Harris was never told of the anonymous complaints that lead to the investigation, was never allowed to reach out to the bar owners to resolve the concerns, was never involved in educating officers on how they could conduct the raid without showing bias, and in fact only learned about the raid when she was called for comment by the LGBT press.

It was an epic fail, made only clearer when then-Chief Richard Pennington held a press conference in which he bragged about his appointment of the first LGBT liaison officer more than five years earlier as evidence of his “great” relationship with LGBT Atlantans — while those citizens planned protests that would draw hundreds.

Activists like Betty Couvertier feared a repeat of the Eagle omission when the LGBT liaison missed the May 6 gay rights rally at Grady High School. Harris told the Georgia Voice she didn’t go because she had been on medical leave since April 16, and the police department subsequently told us that Officer Patricia Powell had been appointed as a second LGBT liaison, fulfilling a promise from Mayor Kasim Reed, who inherited the Eagle debacle when he took office in January.

It’s troubling, though, that the department took no proactive steps to inform the community about Harris and Powell prior to questions from the press. And reaching Powell for a simple interview has been unnecessarily difficult, as Georgia Voice Deputy Editor Dyana Bagby documents in our cover story.

The APD did include LGBT press in a community breakfast with Powell on May 19. Like doughnuts, the gesture was sweet, but offered limited sustenance.

Several seemingly simple questions from attendees were left unanswered by the event — including how Powell and Harris’ duties will be integrated, whether the department really has the promised two liaisons since Harris is on leave, and whether the LGBT citizen advisory board still exists.

Moving beyond breakfasts, here are five ways the Atlanta Police Department can work to rebuild our trust in the LGBT liaison unit, and by extension, in the department itself:

1. Make the LGBT liaisons’ schedules public. It’s not uncommon for public officials to post their schedules online for citizens to see. Simply posting the LGBT liaisons’ schedules would go a long way to answer questions about “what they do all day.” It would enable constituents to keep the department honest on whether it really has two “full time” liaisons, and also allow citizens who know about major LGBT events to reach out in advance if they notice an event is not on either liaison’s schedule.

2. Give the LGBT liaison officers more exposure, not less.
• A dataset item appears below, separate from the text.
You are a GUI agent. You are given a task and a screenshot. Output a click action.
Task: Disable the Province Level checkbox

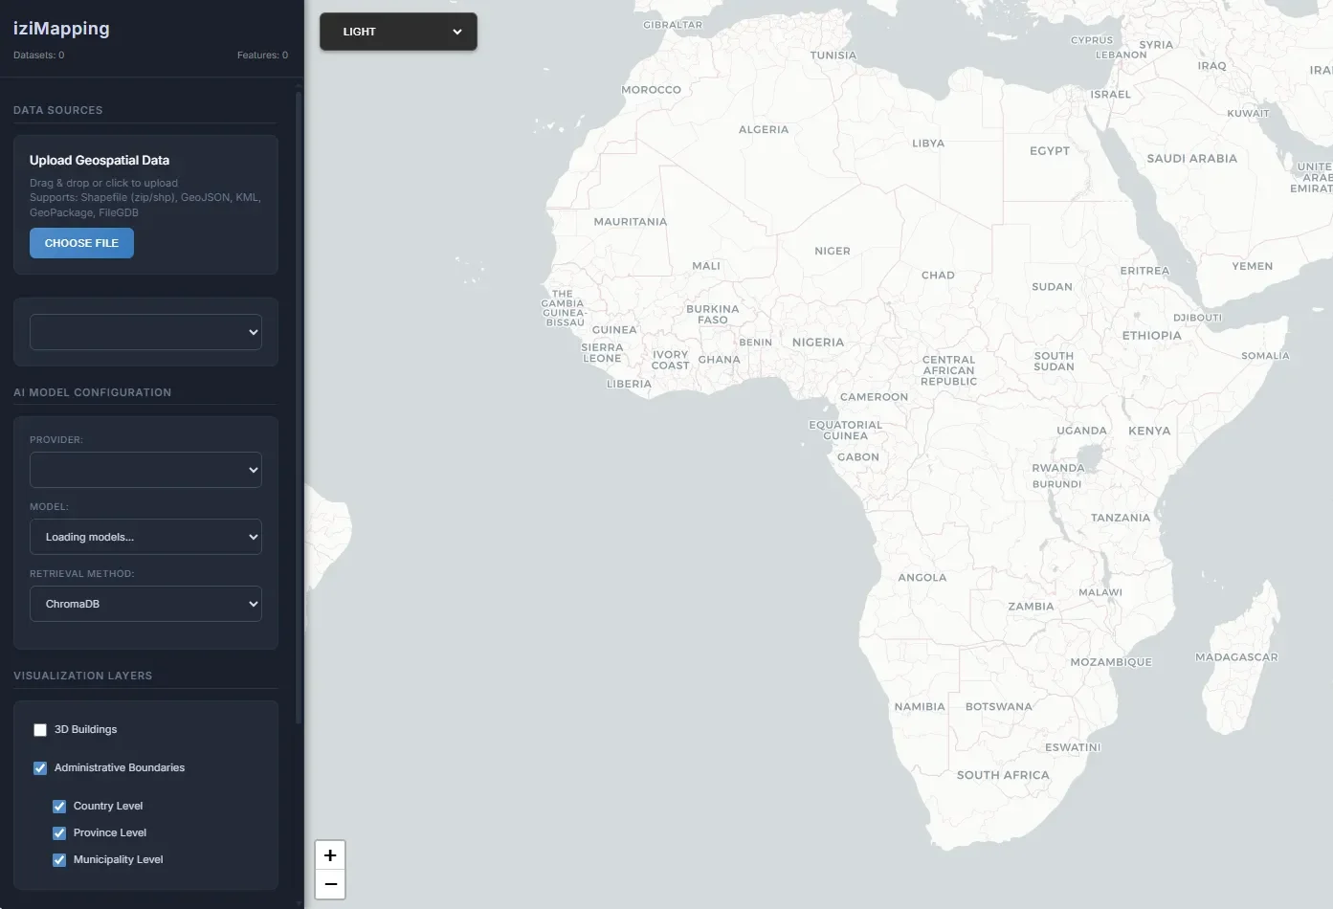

In the wake of the Eagle raid, the APD and mayor’s office seem to be trying to micromanage the liaisons’ interactions with the very people they are supposed to be liaisons to.
Such a strategy is usually an attempt to limit opportunities for mistakes, but it backfires and gives the impression that the department doesn’t trust the liaison to deal directly with the community or press without guidance from superiors or other handlers. Give Powell and Harris the freedom to do their jobs, and the community will likely be much happier with the results.

3. Create an independent LGBT advisory council. Although what appears to be an old application for the board resides on the department’s website, Powell said in response to email questions from the Georgia Voice that she “will be looking at a range of options to improve relationships between the APD and the LGBT community” and “an advisory board is one thing I’m considering.”

She is exactly right that for the board to be successful, “it’ll be important to have the right composition and duties for such a board.” The goal should be a board made up of diverse citizens who can advise the LGBT liaisons, help keep them informed on issues within Atlanta’s many LGBT communities, and funnel complaints or comments from citizens.

4. Involve the LGBT liaisons in all investigations dealing with gay businesses or organizations. This doesn’t mean no LGBT group or business should ever be investigated or raided: Our community, like all others, inevitably contains some bad eggs. But having the LGBT liaison involved in the process, and present on the scene, can help insure that people are not disparaged based on their sexual orientation, as allegedly happened during the Eagle raid.

5. Make the LGBT liaison available to work with LGBT people who are the victims or perpetrators of crimes. One of the LGBT liaisons should be on call at all times and available to other police officers dealing with crimes involving LGBT people — regardless of whether the crime was based on sexual orientation. LGBT people may fear the police, and having an LGBT officer present would create an image of the department as caring and inclusive.